_WHAT THE EXERCISE ASKS:_ Copy out the data below word for word, starting at the line that contains "Given: Click the separator" and ending at the last line of the data.

───── THE DATA ─────

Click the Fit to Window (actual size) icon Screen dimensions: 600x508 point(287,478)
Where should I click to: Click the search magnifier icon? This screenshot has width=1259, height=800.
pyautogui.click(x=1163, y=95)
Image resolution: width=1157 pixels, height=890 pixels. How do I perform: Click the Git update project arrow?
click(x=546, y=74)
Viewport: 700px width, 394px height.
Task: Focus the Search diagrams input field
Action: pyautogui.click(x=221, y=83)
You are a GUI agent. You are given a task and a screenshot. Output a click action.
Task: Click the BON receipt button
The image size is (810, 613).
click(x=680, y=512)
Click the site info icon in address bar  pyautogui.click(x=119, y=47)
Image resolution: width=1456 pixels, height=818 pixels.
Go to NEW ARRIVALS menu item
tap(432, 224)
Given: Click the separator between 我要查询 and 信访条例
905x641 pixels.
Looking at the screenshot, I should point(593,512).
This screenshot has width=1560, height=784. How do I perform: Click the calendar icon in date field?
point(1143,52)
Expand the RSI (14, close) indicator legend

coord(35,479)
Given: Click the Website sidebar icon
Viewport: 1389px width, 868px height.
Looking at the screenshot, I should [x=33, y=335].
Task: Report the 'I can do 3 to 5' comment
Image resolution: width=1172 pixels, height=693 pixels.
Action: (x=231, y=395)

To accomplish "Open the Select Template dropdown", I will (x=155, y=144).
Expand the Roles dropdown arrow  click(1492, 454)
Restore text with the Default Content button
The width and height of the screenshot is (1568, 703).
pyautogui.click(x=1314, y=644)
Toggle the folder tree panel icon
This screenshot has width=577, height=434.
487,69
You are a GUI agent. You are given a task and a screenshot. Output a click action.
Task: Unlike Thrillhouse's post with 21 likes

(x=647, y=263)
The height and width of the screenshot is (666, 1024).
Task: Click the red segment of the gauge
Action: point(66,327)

─────

_TASK RESPONSE:_
Given: Click the separator between 我要查询 and 信访条例
905x641 pixels.
Looking at the screenshot, I should point(593,512).
This screenshot has width=1560, height=784. How do I perform: Click the calendar icon in date field?
point(1143,52)
Expand the RSI (14, close) indicator legend

coord(35,479)
Given: Click the Website sidebar icon
Viewport: 1389px width, 868px height.
Looking at the screenshot, I should [x=33, y=335].
Task: Report the 'I can do 3 to 5' comment
Image resolution: width=1172 pixels, height=693 pixels.
Action: (x=231, y=395)

To accomplish "Open the Select Template dropdown", I will (x=155, y=144).
Expand the Roles dropdown arrow  click(1492, 454)
Restore text with the Default Content button
The width and height of the screenshot is (1568, 703).
pyautogui.click(x=1314, y=644)
Toggle the folder tree panel icon
This screenshot has width=577, height=434.
487,69
You are a GUI agent. You are given a task and a screenshot. Output a click action.
Task: Unlike Thrillhouse's post with 21 likes

(x=647, y=263)
The height and width of the screenshot is (666, 1024).
Task: Click the red segment of the gauge
Action: point(66,327)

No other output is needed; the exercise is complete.